Pixel coordinate grounding data
[Start of Attachment]

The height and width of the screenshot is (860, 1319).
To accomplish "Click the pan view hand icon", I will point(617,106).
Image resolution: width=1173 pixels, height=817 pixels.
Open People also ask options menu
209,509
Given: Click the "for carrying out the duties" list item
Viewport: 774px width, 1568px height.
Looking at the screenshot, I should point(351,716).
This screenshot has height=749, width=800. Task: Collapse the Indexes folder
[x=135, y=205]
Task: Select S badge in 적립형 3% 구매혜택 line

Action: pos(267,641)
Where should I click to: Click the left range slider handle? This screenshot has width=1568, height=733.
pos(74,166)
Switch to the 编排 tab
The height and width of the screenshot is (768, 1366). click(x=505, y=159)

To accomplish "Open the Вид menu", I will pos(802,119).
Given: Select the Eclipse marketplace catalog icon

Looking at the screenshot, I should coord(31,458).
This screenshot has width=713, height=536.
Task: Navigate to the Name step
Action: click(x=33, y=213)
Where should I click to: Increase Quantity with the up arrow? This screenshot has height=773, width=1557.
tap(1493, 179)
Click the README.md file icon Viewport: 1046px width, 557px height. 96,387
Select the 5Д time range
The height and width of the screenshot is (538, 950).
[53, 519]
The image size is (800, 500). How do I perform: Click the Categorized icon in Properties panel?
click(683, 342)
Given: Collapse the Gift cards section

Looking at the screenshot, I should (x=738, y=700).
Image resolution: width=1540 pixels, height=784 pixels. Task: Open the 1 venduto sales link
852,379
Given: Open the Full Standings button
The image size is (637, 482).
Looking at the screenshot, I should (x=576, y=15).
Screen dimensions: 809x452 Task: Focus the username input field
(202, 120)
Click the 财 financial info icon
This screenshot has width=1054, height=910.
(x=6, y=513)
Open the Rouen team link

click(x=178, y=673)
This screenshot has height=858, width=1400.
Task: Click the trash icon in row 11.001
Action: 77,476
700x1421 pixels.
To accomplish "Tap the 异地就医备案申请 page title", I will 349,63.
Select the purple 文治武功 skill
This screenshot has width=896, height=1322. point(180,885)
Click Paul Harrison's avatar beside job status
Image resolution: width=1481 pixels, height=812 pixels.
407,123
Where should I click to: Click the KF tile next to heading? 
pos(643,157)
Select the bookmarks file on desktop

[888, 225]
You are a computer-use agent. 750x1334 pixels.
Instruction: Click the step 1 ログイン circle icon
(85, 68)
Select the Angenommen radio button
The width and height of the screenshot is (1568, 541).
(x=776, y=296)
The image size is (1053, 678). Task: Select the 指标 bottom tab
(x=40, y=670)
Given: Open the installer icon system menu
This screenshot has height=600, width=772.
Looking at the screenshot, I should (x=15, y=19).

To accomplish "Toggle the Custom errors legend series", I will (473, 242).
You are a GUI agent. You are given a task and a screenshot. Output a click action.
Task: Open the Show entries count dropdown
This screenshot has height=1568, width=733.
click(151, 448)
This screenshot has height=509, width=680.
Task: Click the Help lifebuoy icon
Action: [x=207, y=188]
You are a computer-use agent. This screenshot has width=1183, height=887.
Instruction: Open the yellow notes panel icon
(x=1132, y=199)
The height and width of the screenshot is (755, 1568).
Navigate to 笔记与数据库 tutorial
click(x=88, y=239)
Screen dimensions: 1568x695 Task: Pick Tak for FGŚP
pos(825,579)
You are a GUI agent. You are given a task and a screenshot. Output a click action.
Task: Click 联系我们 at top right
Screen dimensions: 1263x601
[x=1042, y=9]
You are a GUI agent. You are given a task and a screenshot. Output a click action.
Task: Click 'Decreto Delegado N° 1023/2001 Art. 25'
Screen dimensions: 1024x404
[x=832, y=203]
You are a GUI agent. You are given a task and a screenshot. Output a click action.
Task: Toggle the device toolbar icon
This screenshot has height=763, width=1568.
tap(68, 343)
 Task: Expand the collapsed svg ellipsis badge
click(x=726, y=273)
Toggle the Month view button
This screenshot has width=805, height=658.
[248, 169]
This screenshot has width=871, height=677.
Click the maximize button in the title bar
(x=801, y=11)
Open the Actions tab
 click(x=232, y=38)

[End of Attachment]

*Exercise directions*
Scan the entries above and show each line that contains the word "accomplish".

*Your response*
To accomplish "Click the pan view hand icon", I will point(617,106).
To accomplish "Open the Вид menu", I will pos(802,119).
To accomplish "Tap the 异地就医备案申请 page title", I will 349,63.
To accomplish "Toggle the Custom errors legend series", I will (473, 242).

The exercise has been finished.